Action item: Read the lines below, and copy any that contain the string "computer".

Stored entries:
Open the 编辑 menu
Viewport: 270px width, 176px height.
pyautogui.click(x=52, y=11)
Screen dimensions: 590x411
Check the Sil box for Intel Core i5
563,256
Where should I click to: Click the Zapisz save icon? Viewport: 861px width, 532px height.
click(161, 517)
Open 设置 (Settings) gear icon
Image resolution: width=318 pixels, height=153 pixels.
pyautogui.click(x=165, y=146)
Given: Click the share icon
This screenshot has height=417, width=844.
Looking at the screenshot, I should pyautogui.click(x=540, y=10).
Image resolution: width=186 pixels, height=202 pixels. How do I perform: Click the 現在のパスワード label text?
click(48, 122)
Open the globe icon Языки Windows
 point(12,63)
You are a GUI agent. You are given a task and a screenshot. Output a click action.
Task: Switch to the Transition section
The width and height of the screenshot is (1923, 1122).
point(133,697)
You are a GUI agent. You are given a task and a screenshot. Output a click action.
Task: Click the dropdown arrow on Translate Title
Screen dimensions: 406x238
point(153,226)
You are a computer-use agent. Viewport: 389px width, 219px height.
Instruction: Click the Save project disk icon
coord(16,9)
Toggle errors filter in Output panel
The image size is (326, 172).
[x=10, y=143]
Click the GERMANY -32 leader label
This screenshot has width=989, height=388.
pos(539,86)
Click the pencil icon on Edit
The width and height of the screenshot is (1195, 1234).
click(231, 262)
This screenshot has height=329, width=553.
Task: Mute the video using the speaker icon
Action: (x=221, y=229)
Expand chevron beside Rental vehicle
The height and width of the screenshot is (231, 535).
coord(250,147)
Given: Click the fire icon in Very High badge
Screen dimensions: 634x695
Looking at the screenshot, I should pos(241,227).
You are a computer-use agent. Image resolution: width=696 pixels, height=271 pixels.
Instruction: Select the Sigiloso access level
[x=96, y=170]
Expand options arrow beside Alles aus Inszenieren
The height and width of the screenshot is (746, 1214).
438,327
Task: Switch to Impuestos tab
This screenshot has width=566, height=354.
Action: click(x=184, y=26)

Expected answer:
You are a computer-use agent. Viewport: 389px width, 219px height.
You are a computer-use agent. Image resolution: width=696 pixels, height=271 pixels.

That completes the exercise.